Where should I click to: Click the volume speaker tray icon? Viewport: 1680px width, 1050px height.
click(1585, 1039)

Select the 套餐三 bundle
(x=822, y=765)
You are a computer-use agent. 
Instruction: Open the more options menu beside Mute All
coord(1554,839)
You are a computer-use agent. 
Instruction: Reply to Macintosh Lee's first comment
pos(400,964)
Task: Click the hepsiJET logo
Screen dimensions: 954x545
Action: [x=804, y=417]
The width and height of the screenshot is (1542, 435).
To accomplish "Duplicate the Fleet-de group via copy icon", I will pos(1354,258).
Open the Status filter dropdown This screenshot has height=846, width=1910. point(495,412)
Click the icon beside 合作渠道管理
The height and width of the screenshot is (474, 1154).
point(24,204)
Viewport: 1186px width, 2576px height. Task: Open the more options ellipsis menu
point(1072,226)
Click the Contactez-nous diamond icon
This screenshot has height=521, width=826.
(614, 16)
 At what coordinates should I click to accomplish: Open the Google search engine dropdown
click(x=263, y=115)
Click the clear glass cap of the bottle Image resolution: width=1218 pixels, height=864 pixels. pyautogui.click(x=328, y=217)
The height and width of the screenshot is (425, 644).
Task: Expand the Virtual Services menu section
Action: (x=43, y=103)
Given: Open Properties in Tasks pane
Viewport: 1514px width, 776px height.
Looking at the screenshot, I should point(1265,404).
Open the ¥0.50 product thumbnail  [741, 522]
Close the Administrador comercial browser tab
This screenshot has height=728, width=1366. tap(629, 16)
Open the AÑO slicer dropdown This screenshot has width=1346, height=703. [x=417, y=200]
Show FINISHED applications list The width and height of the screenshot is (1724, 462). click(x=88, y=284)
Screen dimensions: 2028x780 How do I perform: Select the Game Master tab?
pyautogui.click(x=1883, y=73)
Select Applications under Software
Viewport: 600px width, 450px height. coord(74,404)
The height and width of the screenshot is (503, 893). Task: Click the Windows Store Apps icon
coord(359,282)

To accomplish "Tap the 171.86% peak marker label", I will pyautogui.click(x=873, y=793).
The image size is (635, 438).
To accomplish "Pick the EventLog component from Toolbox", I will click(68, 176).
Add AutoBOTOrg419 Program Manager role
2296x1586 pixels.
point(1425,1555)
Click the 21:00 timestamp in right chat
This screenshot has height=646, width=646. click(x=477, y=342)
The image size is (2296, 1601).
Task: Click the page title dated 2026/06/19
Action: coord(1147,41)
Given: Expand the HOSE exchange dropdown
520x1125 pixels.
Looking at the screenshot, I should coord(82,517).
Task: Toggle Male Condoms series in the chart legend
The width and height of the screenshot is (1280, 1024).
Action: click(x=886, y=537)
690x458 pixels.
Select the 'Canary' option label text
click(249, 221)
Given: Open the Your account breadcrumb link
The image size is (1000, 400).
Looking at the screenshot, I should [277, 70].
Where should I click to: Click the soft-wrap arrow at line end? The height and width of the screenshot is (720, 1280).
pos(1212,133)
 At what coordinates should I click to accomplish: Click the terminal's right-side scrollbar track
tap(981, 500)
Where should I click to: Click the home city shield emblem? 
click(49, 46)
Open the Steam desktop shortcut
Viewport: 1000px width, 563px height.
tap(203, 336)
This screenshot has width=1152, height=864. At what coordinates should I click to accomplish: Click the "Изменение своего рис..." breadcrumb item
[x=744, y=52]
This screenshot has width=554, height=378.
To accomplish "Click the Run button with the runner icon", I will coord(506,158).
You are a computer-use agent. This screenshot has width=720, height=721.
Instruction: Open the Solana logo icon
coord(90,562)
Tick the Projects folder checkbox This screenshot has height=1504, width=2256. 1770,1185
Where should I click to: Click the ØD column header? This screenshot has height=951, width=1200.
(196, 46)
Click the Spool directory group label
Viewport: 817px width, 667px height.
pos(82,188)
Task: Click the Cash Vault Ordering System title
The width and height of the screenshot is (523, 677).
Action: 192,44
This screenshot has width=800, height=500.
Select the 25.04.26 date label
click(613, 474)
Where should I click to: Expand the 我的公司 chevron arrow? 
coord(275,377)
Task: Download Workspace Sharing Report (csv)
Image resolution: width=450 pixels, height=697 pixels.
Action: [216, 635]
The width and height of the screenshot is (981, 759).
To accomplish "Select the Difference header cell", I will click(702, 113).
□ □ □ □ □ □ □
(DIRECTIONS): Only the lines from the one containing "This screenshot has width=800, height=500." to the end of the data should be printed, exactly as they stand.

(FINAL ANSWER):
This screenshot has width=800, height=500.
Select the 25.04.26 date label
click(613, 474)
Where should I click to: Expand the 我的公司 chevron arrow? 
coord(275,377)
Task: Download Workspace Sharing Report (csv)
Image resolution: width=450 pixels, height=697 pixels.
Action: [216, 635]
The width and height of the screenshot is (981, 759).
To accomplish "Select the Difference header cell", I will click(702, 113).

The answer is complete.